Summary of the Argument: Heartland again asserts that if the deception was not made directly to Forest River, there can be no liability for the consequences of the deception, even if the clear intent and result of the deception was to injure Forest River. However, IC 34-24-3-1 expressly applies to all persons who suffer a pecuniary loss as a result of criminal deception, and the case law makes it clear that the deception under IC 35-43-5-3 and IC 35-43-1-2 need not be made directly to all persons suffering the loss in order for there to be a violation. In this case, the pleadings are sufficient if specifying that the deception was fraudulent, intended to injure Forest River and that the loss was proximately caused by the deception.

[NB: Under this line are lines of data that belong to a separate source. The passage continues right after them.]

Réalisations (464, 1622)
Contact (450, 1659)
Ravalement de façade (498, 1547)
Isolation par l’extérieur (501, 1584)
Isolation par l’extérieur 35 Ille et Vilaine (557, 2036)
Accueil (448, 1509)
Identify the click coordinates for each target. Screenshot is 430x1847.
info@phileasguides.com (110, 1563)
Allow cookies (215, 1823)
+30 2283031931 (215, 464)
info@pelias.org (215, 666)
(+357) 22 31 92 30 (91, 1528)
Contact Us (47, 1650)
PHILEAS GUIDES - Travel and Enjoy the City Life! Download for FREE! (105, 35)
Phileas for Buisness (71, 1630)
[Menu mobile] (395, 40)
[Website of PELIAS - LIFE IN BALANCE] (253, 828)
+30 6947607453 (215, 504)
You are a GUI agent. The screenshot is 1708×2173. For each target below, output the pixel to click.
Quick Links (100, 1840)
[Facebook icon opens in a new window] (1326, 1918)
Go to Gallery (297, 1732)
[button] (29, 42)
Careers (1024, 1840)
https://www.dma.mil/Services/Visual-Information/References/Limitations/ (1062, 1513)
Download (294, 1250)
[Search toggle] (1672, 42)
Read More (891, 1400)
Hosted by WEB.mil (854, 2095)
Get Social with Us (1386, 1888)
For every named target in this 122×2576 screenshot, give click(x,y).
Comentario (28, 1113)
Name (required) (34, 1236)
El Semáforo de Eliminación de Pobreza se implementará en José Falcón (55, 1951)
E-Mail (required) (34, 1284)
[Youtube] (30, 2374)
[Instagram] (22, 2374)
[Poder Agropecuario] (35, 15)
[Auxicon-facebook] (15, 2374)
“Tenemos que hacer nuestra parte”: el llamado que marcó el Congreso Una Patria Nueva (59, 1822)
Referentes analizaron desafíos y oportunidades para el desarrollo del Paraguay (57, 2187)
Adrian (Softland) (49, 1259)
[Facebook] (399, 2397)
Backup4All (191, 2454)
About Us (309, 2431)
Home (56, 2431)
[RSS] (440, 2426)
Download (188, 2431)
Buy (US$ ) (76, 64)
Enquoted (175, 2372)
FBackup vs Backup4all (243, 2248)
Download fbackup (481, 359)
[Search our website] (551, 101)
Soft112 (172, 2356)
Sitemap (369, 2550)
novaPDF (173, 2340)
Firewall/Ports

Procedural Background: On February 18, 2009, this Court denied Heartland's first Motion to Dismiss (docket #12) wherein Heartland alleged that since the false representations were not made "about any goods," 1
there could be no liability under the Lanham Act. The Court rejected that argument, noting that while passing off may or may not ultimately be a suitable claim for such actions, it was at least plausible, and that since the elements of unfair competition were more clearly alleged and the Court was required to consider whether Forest River could prevail under any legal theory, the motion to dismiss must be denied. In doing so, the Court also suggested to the parties that they promptly engage in discovery and bring the appropriate motions to expedite closure of this case. Since then, however, Heartland has effectively blocked discovery at both of the status conferences of February 19 and March 19, requesting extensions of time prior to discovery by first asserting as it has for months that it was going to "do something" at the United States Patent Office ("USPTO") to end the patent issues and then by promising that it was going to propose a settlement with a covenant not to sue to Forest River that would likely end the case. Heartland has in fact done neither. On February 5, 2009, the USPTO published the Notice of Allowance and Issue Fee Notice for the second Heartland patent, this one having another set of claims clearly targeted for Forest River's products. See Exhibit A hereto. The issuance of that patent will come as soon as Heartland now pays the fee, due no later than May 5. That new patent has the same disclosure as the patent in suit and is clearly a "submarine" patent wherein all of the prior art in this lawsuit was delivered to the USPTO and considered on an ex parte basis on February 24, 2009. See Exhibits B and C hereto. Contrary to its representations to Forest River and this Court, Heartland has done nothing to withdraw those claims in the new patent even as of this late date. As for settlement, Forest River has yet to receive the "covenant not to sue" which Heartland mentioned to the Magistrate on March 19. However, on Wednesday of this week the undersigned counsel inquired of Heartland's counsel what the content of that covenant would be and was 2
informed that it ONLY would be offered with respect to the patent in suit and not as to the continuation patents. Therefore, the inequitable conduct claim against Heartland would remain in this case along with virtually all of the patent discovery issues anyway, since Forest River then must seek to bar enforcement of any "fruit of the poisonous tree." In the meantime, on February 23, Heartland filed the present Motion to Dismiss, revisiting virtually the same claims in made in the previously denied motion.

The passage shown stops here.